• AIM:
Copy everything from the line containing "Contact us (1124, 127)" down to the last line, including both, without changing a thing.
:: TASK INPUTS
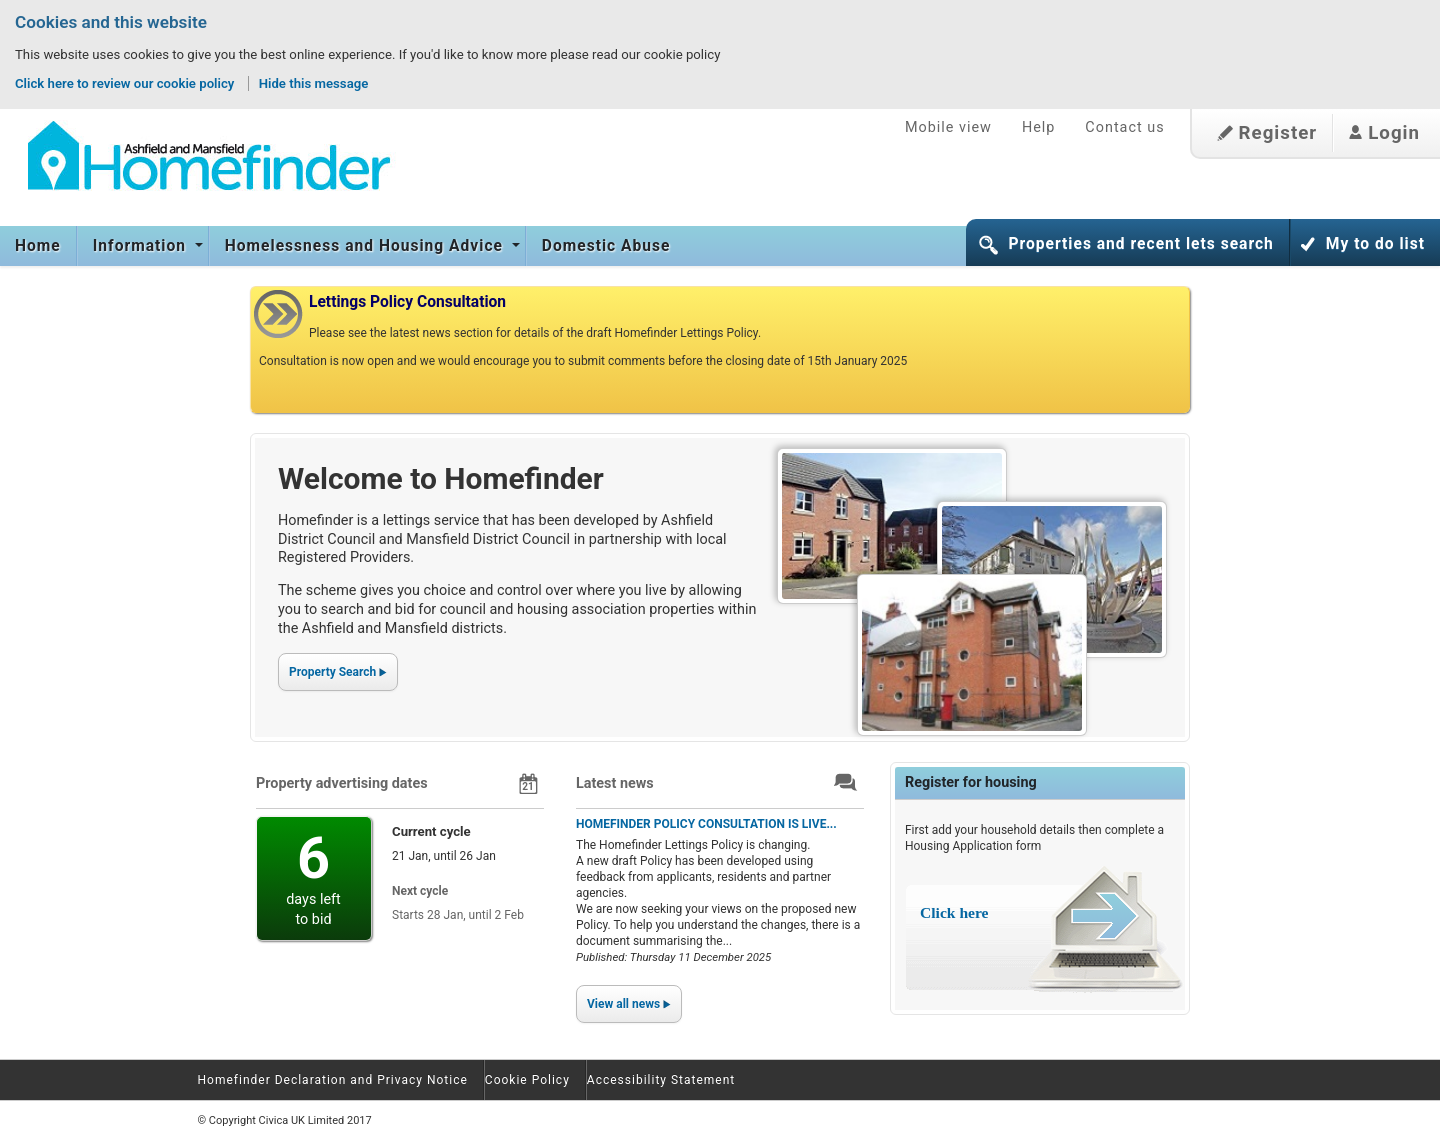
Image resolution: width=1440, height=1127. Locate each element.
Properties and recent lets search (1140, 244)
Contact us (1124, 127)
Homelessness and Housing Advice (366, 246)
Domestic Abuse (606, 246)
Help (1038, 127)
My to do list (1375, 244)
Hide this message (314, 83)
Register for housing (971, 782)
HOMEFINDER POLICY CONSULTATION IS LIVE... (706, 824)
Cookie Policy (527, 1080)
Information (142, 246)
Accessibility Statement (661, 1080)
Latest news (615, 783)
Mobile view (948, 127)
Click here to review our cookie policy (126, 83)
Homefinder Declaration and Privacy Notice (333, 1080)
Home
::::
• REPLY TO THE TASK:
Contact us (1124, 127)
Homelessness and Housing Advice (366, 246)
Domestic Abuse (606, 246)
Help (1038, 127)
My to do list (1375, 244)
Hide this message (314, 83)
Register for housing (971, 782)
HOMEFINDER POLICY CONSULTATION IS LIVE... (706, 824)
Cookie Policy (527, 1080)
Information (142, 246)
Accessibility Statement (661, 1080)
Latest news (615, 783)
Mobile view (948, 127)
Click here to review our cookie policy (126, 83)
Homefinder Declaration and Privacy Notice (333, 1080)
Home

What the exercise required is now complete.